REQUIRED ACTION: The material below contains a line with "Task: Save the index file with floppy icon" and a line with "Viewport: 1400px width, 1000px". Copy exactly those two lines and all lines between them.

RECORD EXCERPTS:
# # #
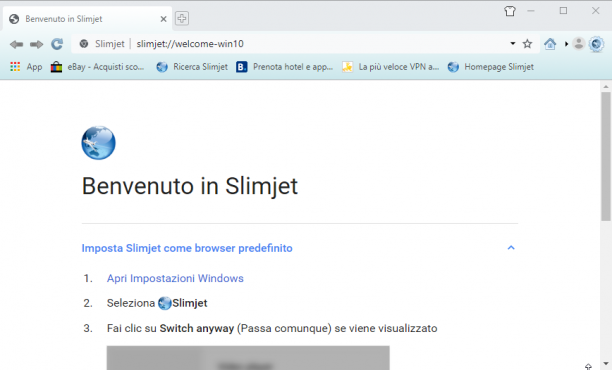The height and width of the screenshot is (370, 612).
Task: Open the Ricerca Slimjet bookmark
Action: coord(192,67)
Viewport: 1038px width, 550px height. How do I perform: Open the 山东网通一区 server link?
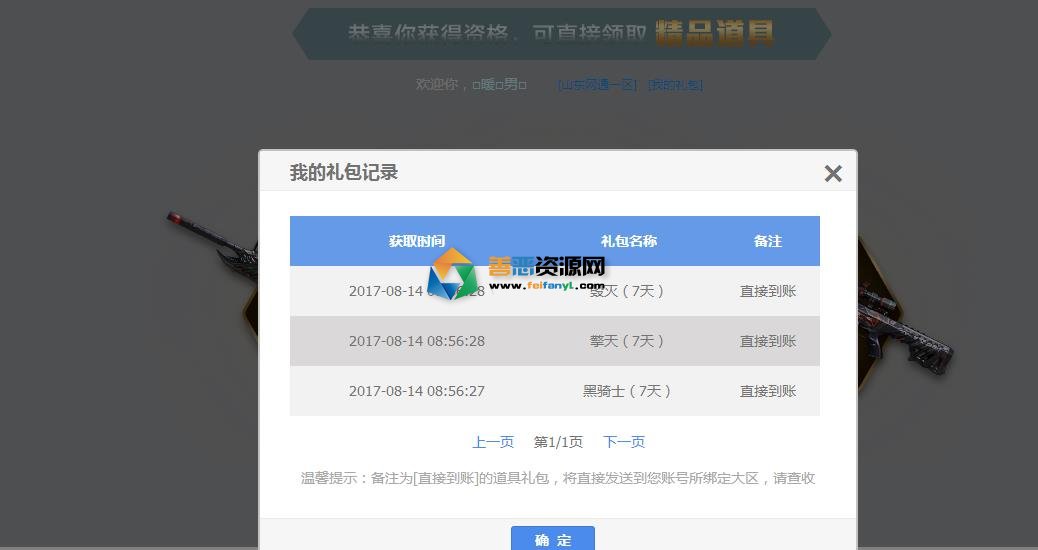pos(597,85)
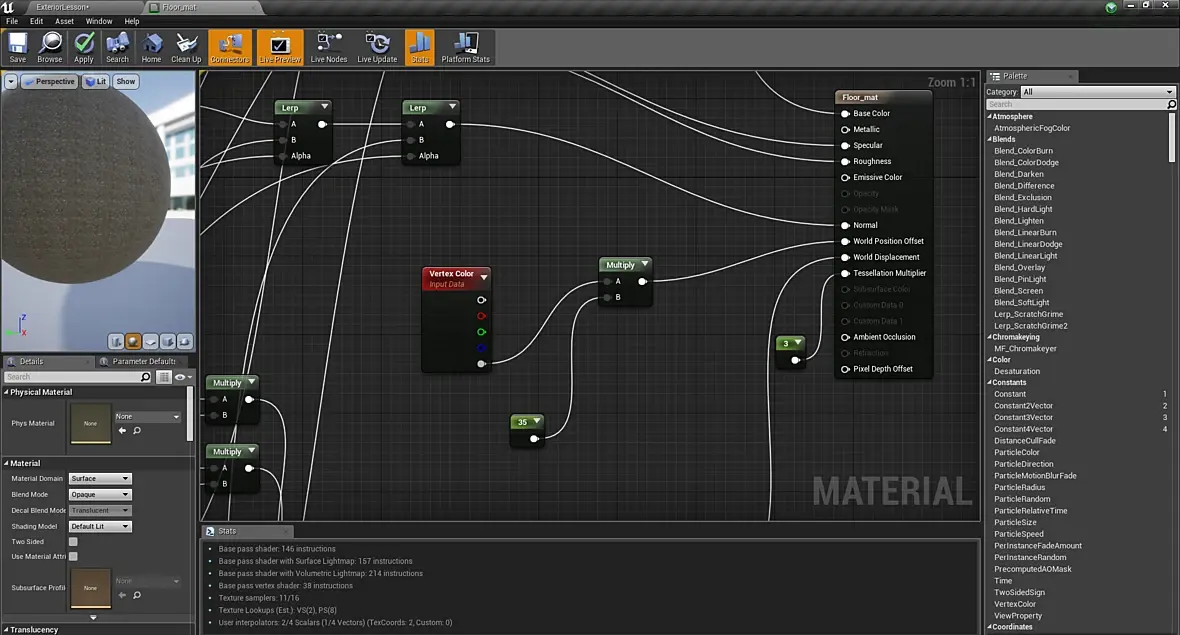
# # #
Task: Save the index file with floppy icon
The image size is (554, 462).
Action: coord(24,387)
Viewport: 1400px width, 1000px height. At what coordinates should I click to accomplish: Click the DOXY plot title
# # #
RESULT FOR THIS TASK:
Task: Save the index file with floppy icon
The image size is (554, 462).
Action: coord(24,387)
Viewport: 1400px width, 1000px height. At what coordinates should I click to accomplish: Click the DOXY plot title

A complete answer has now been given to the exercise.